Methods for Identifying Variation in Large-Scale Genomic Data

The rise of next-generation sequencing has produced an abundance of data with almost limitless analysis applications. As sequencing technology decreases in cost and increases in throughput, the amount of available data is quickly outpacing improvements in processor speed. Analysis methods must also increase in scale to remain computationally tractable. At the same time, larger datasets and the availability of population-wide data offer a broader context with which to improve accuracy.

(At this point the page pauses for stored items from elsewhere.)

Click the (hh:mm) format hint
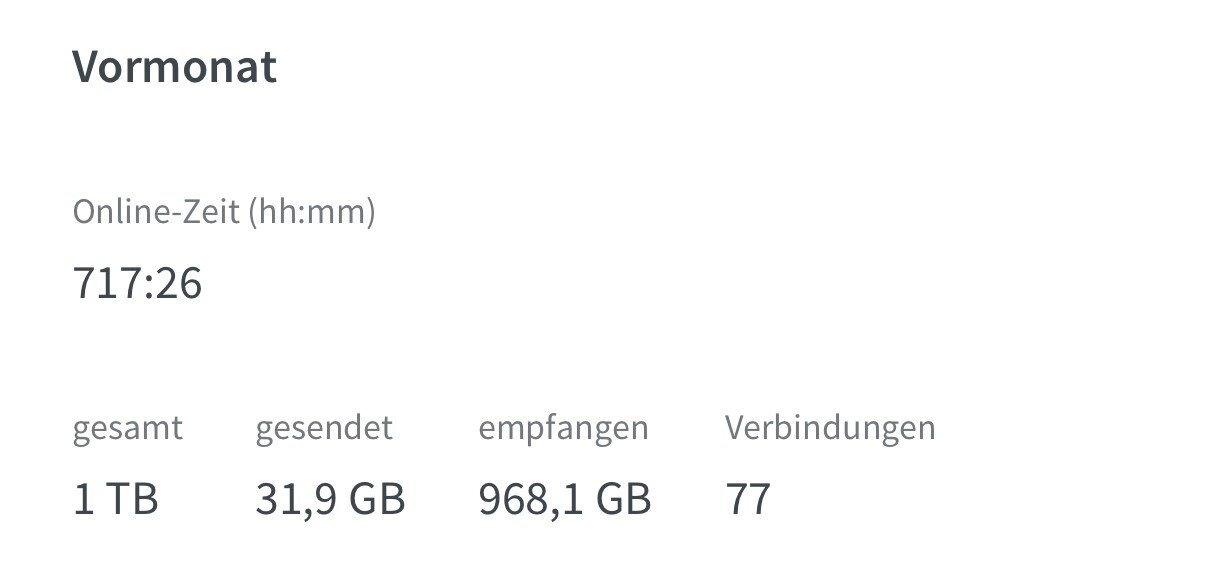Viewport: 1206px width, 565px height. [311, 212]
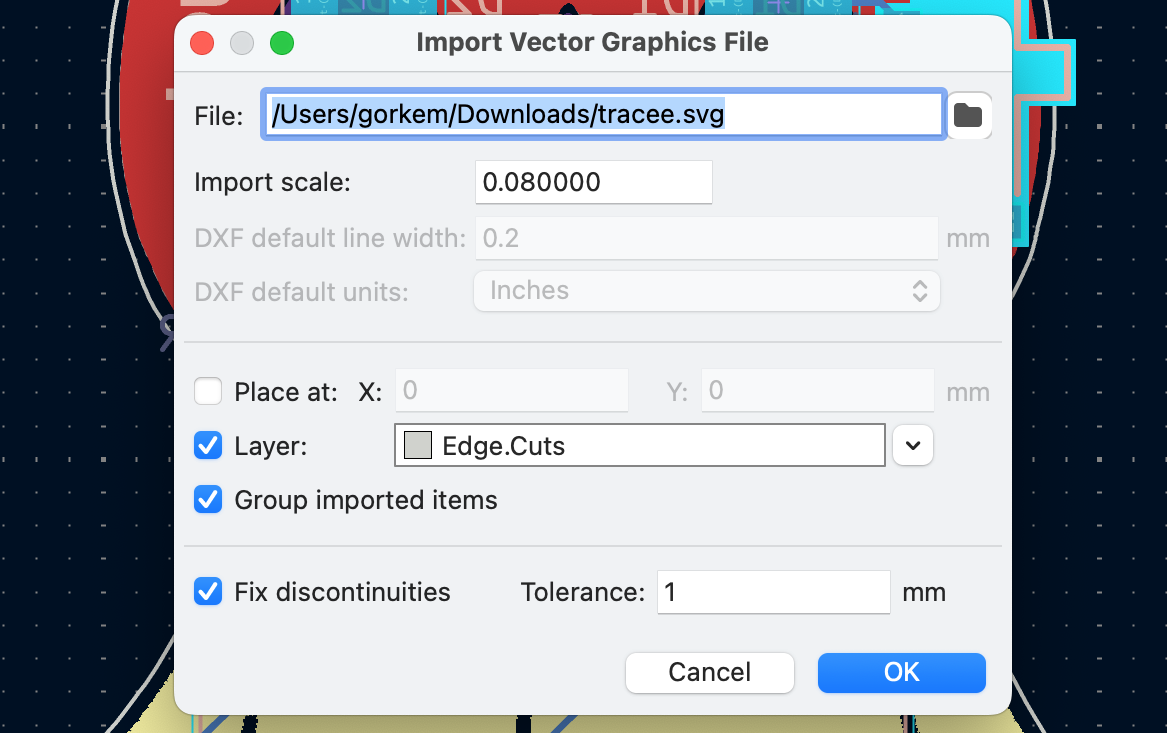Click the Import scale value field

click(x=593, y=182)

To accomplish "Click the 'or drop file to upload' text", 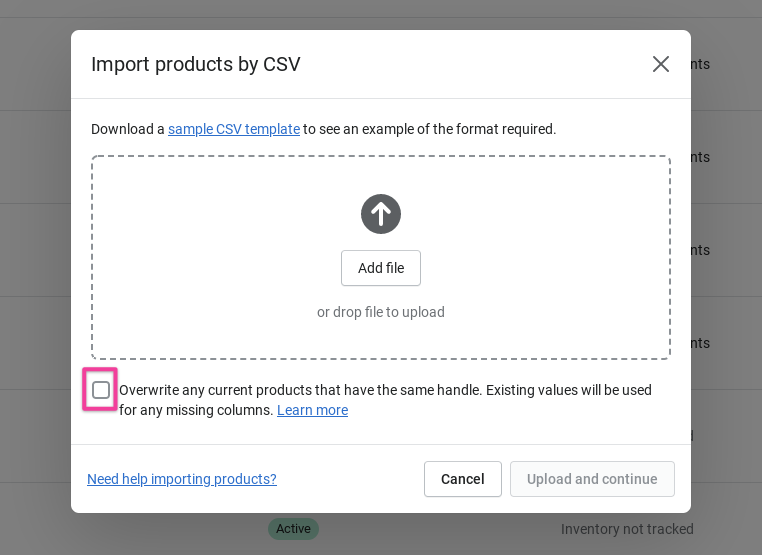I will [x=381, y=312].
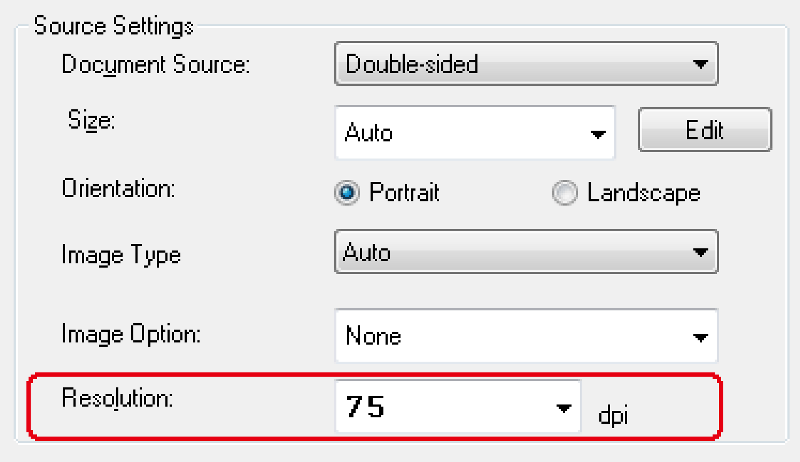The image size is (800, 462).
Task: Click the Edit button beside Size
Action: 704,131
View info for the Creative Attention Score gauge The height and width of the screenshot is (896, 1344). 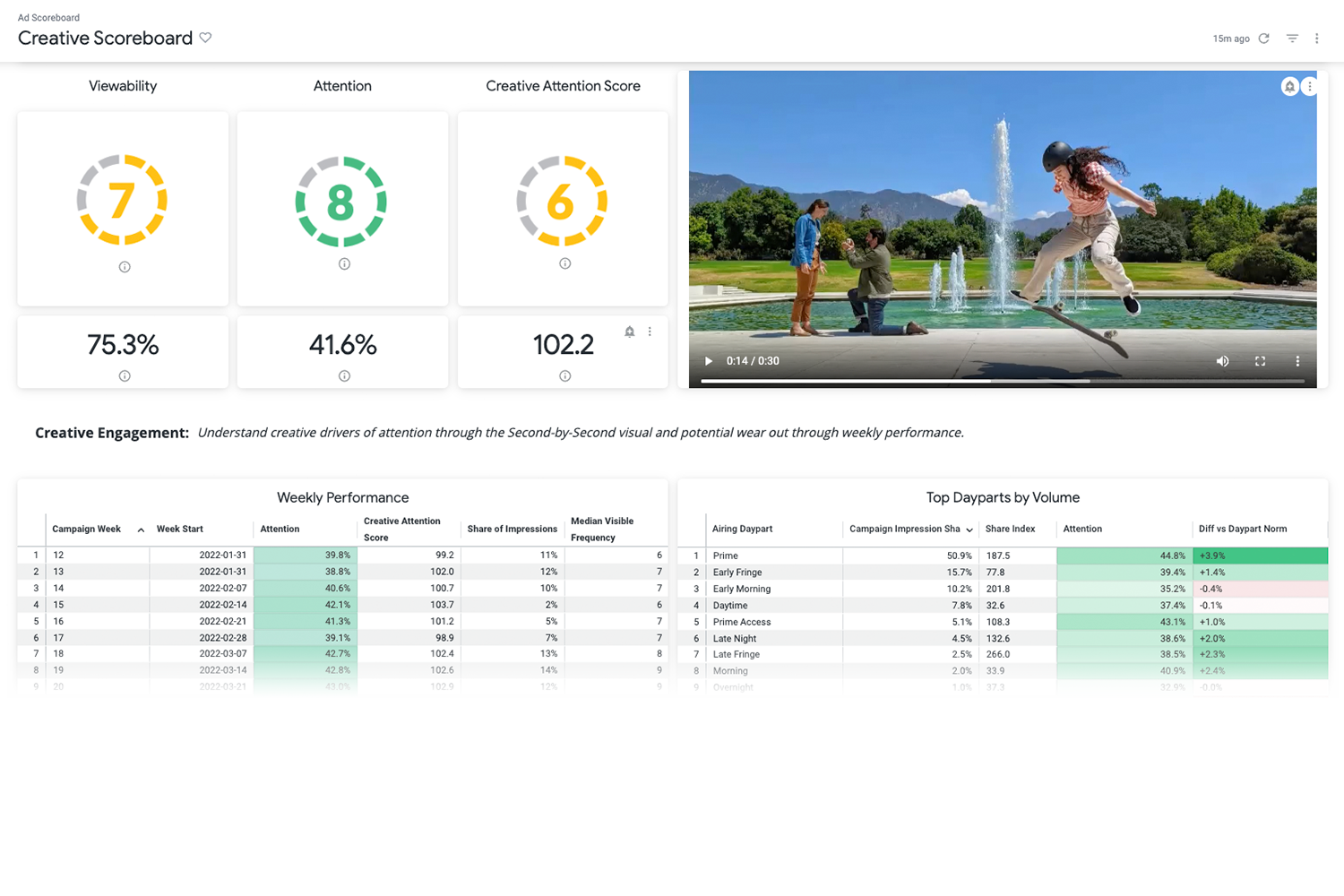(563, 263)
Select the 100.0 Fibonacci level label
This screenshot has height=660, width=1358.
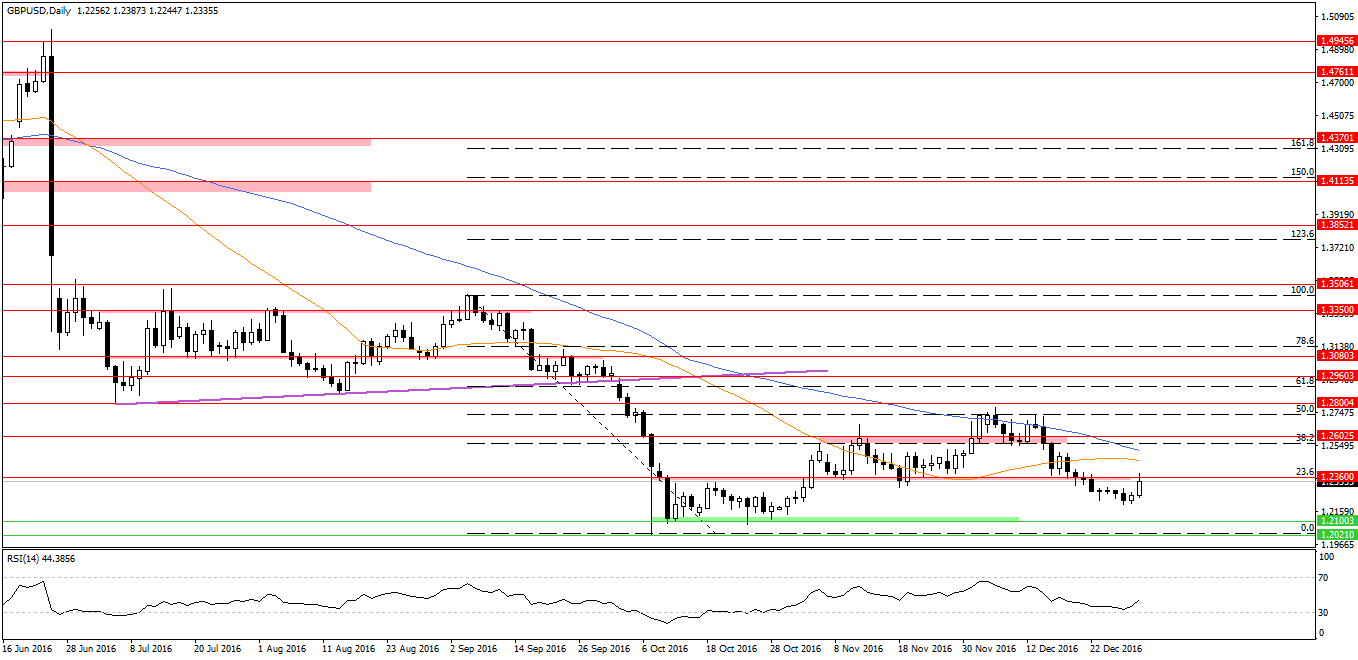tap(1301, 290)
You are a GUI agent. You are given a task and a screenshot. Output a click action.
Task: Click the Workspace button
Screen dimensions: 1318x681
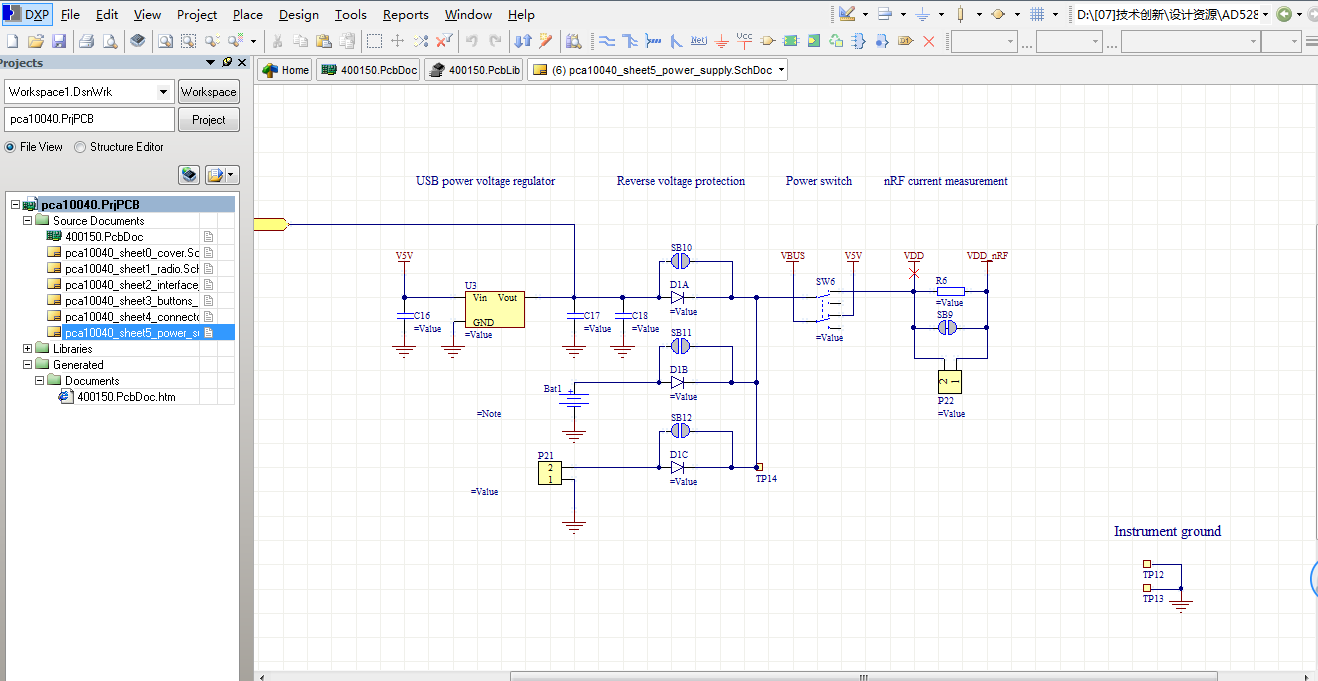point(209,92)
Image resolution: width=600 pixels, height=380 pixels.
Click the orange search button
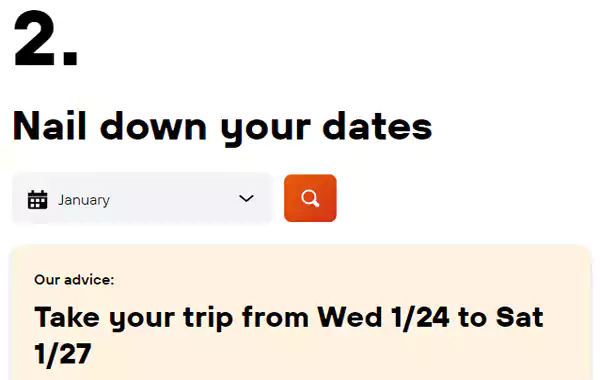click(x=310, y=198)
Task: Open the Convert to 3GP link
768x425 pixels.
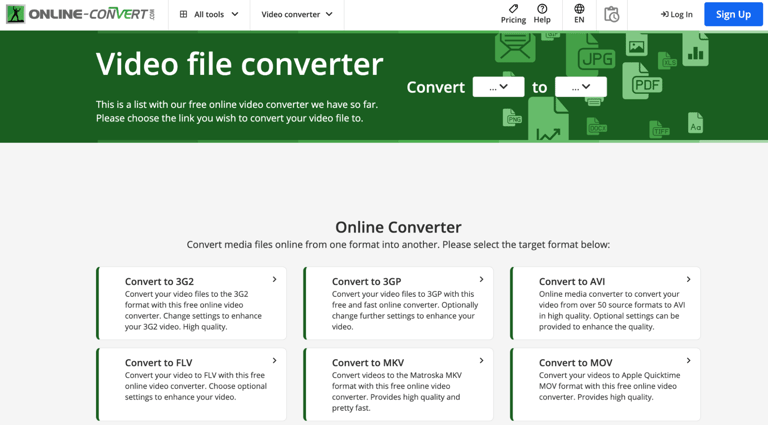Action: 366,282
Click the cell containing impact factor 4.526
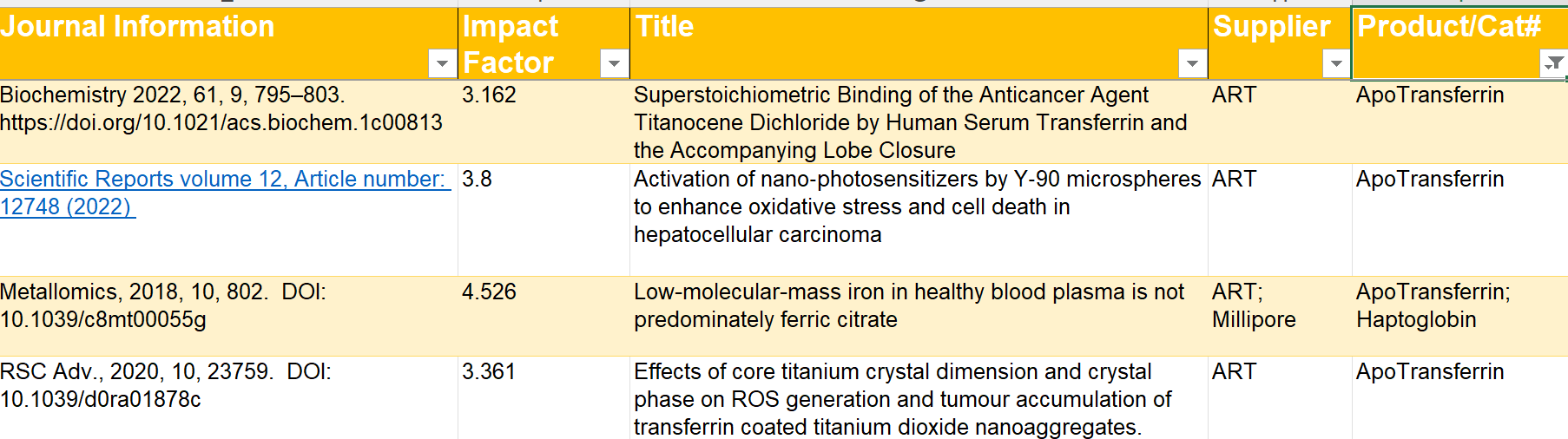The image size is (1568, 439). pyautogui.click(x=543, y=316)
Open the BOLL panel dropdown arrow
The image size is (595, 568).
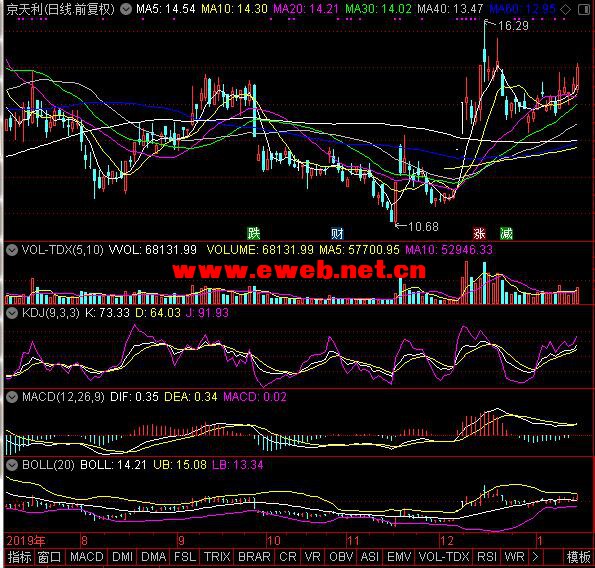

This thesis presents three tools that improve the scalability of sequencing data storage and analysis. First, a lossy compression method for RNA-seq alignments offers extreme size reduction without compromising downstream accuracy of isoform assembly and quantitation. Second, I describe a graph genome analysis tool that filters population variants for optimal aligner performance. Finally, I offer several methods for improving CNV segmentation accuracy, including borrowing strength across samples to overcome the limitations of low coverage. Together, these methods compose a practical toolkit for improving the computational power of genomic analysis.

Speaker Biography

I am a Ph.D. candidate advised by Ben Langmead in the Department of Computer Science at Johns Hopkins University. My research focuses on developing scalable tools for genomic data analysis. I received a B.S. in Computer Science from Harvard University in 2013.